_WHAT YOU NEED TO DO:_
Convert every line of the records below into a Markdown table with two columns, Row and Line. Number each row and skip blank lines.

--- begin RECORDS FOR PROCESSING ---

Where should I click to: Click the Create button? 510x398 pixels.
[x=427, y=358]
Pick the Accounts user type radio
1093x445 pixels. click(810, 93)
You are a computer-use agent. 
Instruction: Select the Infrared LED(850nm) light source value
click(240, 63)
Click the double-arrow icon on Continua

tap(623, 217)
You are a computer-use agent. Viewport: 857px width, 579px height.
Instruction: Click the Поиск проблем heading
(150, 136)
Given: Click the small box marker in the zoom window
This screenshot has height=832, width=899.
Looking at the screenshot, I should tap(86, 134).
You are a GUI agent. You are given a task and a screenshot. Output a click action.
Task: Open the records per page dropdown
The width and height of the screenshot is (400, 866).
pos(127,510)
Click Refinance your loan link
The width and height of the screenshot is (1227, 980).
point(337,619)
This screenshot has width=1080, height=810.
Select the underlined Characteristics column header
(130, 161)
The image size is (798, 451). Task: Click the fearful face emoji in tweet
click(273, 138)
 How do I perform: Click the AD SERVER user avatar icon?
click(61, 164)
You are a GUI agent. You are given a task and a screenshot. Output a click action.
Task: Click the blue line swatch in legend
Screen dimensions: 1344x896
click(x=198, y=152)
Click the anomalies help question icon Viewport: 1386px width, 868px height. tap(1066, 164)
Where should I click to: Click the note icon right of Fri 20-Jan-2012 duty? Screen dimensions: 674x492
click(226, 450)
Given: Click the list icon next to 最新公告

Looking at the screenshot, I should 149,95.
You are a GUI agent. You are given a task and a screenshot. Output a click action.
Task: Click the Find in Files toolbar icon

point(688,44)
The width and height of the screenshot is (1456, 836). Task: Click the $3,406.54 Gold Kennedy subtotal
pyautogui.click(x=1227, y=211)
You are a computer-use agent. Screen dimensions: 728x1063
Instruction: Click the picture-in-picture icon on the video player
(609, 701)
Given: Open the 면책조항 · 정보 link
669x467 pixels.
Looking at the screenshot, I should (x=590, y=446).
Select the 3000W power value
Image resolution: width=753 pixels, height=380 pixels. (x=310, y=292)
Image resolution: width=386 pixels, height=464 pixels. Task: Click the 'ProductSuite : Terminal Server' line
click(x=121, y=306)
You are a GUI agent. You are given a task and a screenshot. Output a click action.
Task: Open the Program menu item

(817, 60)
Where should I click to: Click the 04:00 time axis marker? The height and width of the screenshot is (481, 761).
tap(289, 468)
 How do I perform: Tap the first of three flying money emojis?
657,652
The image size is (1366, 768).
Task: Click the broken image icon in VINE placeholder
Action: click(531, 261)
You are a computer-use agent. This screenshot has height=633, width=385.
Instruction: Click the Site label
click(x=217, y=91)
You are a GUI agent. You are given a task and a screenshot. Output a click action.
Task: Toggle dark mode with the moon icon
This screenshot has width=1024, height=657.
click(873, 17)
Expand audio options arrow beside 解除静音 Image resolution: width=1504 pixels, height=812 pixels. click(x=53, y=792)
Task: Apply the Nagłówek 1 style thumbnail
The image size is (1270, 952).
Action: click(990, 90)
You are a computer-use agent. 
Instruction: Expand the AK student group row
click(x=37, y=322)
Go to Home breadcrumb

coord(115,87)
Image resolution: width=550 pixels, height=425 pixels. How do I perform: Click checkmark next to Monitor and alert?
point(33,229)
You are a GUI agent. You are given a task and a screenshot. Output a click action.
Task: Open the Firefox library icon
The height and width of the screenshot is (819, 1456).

--- end RECORDS FOR PROCESSING ---

_EXERCISE RESULT:_
| Row | Line |
|---|---|
| 1 | Where should I click to: Click the Create button? 510x398 pixels. |
| 2 | [x=427, y=358] |
| 3 | Pick the Accounts user type radio |
| 4 | 1093x445 pixels. click(810, 93) |
| 5 | You are a computer-use agent.  |
| 6 | Instruction: Select the Infrared LED(850nm) light source value |
| 7 | click(240, 63) |
| 8 | Click the double-arrow icon on Continua |
| 9 | tap(623, 217) |
| 10 | You are a computer-use agent. Viewport: 857px width, 579px height. |
| 11 | Instruction: Click the Поиск проблем heading |
| 12 | (150, 136) |
| 13 | Given: Click the small box marker in the zoom window |
| 14 | This screenshot has height=832, width=899. |
| 15 | Looking at the screenshot, I should tap(86, 134). |
| 16 | You are a GUI agent. You are given a task and a screenshot. Output a click action. |
| 17 | Task: Open the records per page dropdown |
| 18 | The width and height of the screenshot is (400, 866). |
| 19 | pos(127,510) |
| 20 | Click Refinance your loan link |
| 21 | The width and height of the screenshot is (1227, 980). |
| 22 | point(337,619) |
| 23 | This screenshot has width=1080, height=810. |
| 24 | Select the underlined Characteristics column header |
| 25 | (130, 161) |
| 26 | The image size is (798, 451). Task: Click the fearful face emoji in tweet |
| 27 | click(273, 138) |
| 28 |  How do I perform: Click the AD SERVER user avatar icon? |
| 29 | click(61, 164) |
| 30 | You are a GUI agent. You are given a task and a screenshot. Output a click action. |
| 31 | Task: Click the blue line swatch in legend |
| 32 | Screen dimensions: 1344x896 |
| 33 | click(x=198, y=152) |
| 34 | Click the anomalies help question icon Viewport: 1386px width, 868px height. tap(1066, 164) |
| 35 | Where should I click to: Click the note icon right of Fri 20-Jan-2012 duty? Screen dimensions: 674x492 |
| 36 | click(226, 450) |
| 37 | Given: Click the list icon next to 最新公告 |
| 38 | Looking at the screenshot, I should 149,95. |
| 39 | You are a GUI agent. You are given a task and a screenshot. Output a click action. |
| 40 | Task: Click the Find in Files toolbar icon |
| 41 | point(688,44) |
| 42 | The width and height of the screenshot is (1456, 836). Task: Click the $3,406.54 Gold Kennedy subtotal |
| 43 | pyautogui.click(x=1227, y=211) |
| 44 | You are a computer-use agent. Screen dimensions: 728x1063 |
| 45 | Instruction: Click the picture-in-picture icon on the video player |
| 46 | (609, 701) |
| 47 | Given: Open the 면책조항 · 정보 link |
| 48 | 669x467 pixels. |
| 49 | Looking at the screenshot, I should (x=590, y=446). |
| 50 | Select the 3000W power value |
| 51 | Image resolution: width=753 pixels, height=380 pixels. (x=310, y=292) |
| 52 | Image resolution: width=386 pixels, height=464 pixels. Task: Click the 'ProductSuite : Terminal Server' line |
| 53 | click(x=121, y=306) |
| 54 | You are a GUI agent. You are given a task and a screenshot. Output a click action. |
| 55 | Task: Open the Program menu item |
| 56 | (817, 60) |
| 57 | Where should I click to: Click the 04:00 time axis marker? The height and width of the screenshot is (481, 761). |
| 58 | tap(289, 468) |
| 59 |  How do I perform: Tap the first of three flying money emojis? |
| 60 | 657,652 |
| 61 | The image size is (1366, 768). |
| 62 | Task: Click the broken image icon in VINE placeholder |
| 63 | Action: click(531, 261) |
| 64 | You are a computer-use agent. This screenshot has height=633, width=385. |
| 65 | Instruction: Click the Site label |
| 66 | click(x=217, y=91) |
| 67 | You are a GUI agent. You are given a task and a screenshot. Output a click action. |
| 68 | Task: Toggle dark mode with the moon icon |
| 69 | This screenshot has width=1024, height=657. |
| 70 | click(873, 17) |
| 71 | Expand audio options arrow beside 解除静音 Image resolution: width=1504 pixels, height=812 pixels. click(x=53, y=792) |
| 72 | Task: Apply the Nagłówek 1 style thumbnail |
| 73 | The image size is (1270, 952). |
| 74 | Action: click(990, 90) |
| 75 | You are a computer-use agent.  |
| 76 | Instruction: Expand the AK student group row |
| 77 | click(x=37, y=322) |
| 78 | Go to Home breadcrumb |
| 79 | coord(115,87) |
| 80 | Image resolution: width=550 pixels, height=425 pixels. How do I perform: Click checkmark next to Monitor and alert? |
| 81 | point(33,229) |
| 82 | You are a GUI agent. You are given a task and a screenshot. Output a click action. |
| 83 | Task: Open the Firefox library icon |
| 84 | The height and width of the screenshot is (819, 1456). |